Sur RTL, la ministre des solidarités et de la santé Agnès Buzyn a rappelé qu’un tel produit n’était « pas interdit par la loi ». Et d’ajouter : « C’est une vision du citoyen que je ne partage pas. J’aurais préféré qu’une marque française ne promeuve pas le poujadisme. »

Sur Twitter, Aurore Bergé, porte-parole de La République en marche (LRM), a pour sa part écrit : « Le sport émancipe. Il ne soumet pas aux ultras. Mon choix de citoyenne sera de ne plus faire confiance à une marque qui rompt avec nos valeurs. »

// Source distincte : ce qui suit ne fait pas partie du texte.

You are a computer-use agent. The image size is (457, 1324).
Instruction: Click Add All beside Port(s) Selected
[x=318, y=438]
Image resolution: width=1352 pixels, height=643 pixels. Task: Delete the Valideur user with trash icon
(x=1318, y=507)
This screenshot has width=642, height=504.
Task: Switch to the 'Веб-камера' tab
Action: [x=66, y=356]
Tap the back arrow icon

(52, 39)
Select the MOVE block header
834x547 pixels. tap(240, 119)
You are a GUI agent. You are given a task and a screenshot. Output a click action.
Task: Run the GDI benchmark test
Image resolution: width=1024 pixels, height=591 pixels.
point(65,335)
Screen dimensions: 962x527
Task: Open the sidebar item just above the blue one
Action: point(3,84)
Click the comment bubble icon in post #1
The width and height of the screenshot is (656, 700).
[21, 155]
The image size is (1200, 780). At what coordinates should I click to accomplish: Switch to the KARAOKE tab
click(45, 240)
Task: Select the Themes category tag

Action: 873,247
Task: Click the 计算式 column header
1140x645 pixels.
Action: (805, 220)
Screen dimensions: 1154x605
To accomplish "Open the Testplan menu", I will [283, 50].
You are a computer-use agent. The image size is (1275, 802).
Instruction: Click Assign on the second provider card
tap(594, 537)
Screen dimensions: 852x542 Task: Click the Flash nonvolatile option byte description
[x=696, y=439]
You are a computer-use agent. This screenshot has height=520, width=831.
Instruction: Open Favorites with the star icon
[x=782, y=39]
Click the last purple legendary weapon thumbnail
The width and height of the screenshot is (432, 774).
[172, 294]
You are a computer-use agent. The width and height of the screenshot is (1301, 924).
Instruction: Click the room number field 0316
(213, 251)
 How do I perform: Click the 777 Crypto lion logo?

Sur BFM-TV, le président du MoDem, François Bayrou, a déclaré que « la société française, c’est une société qui dans sa tradition refuse qu’on manifeste de la haine ».

Quant au président de la formation souverainiste Debout la France, Nicolas Dupont-Aignan – qui avait aussi demandé à ce que le produit soit retiré de la vente –, il appelait au boycott, tout comme la présidente du groupe PS à l’Assemblée nationale, Valérie Rabault. « C est honteux et je rappelle que la loi interdit les manifestations de gilet jaune non déclarées. »

Decathlon va perdre plus de clients qu’il ne va en gagner », a également tweeté l’ancienne ministre de l’environnement, sous Jacques Chirac, Corinne Lepage.